What to work on
Your task is to copy every line of the records below that contains "gmail".

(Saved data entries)
────────

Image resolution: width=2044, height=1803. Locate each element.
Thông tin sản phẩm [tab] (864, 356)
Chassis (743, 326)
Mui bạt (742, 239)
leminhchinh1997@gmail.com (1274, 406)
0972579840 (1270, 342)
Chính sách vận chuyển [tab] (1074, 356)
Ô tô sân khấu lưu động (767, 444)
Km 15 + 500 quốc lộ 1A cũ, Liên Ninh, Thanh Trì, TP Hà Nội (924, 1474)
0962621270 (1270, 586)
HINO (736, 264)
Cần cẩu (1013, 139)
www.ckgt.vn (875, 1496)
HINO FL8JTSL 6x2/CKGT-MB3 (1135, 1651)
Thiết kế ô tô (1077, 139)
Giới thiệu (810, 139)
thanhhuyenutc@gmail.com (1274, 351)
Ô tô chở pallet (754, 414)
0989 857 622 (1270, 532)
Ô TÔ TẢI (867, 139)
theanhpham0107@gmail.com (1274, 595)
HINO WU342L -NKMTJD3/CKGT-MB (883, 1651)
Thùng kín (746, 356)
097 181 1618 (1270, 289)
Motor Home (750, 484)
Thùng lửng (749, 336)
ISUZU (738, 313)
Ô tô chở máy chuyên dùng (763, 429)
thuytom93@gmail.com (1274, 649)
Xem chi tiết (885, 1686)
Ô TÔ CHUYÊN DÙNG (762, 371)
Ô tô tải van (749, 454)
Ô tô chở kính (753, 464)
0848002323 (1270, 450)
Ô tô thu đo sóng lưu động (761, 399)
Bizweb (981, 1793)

────────

Finished exercise
leminhchinh1997@gmail.com (1274, 406)
thanhhuyenutc@gmail.com (1274, 351)
theanhpham0107@gmail.com (1274, 595)
thuytom93@gmail.com (1274, 649)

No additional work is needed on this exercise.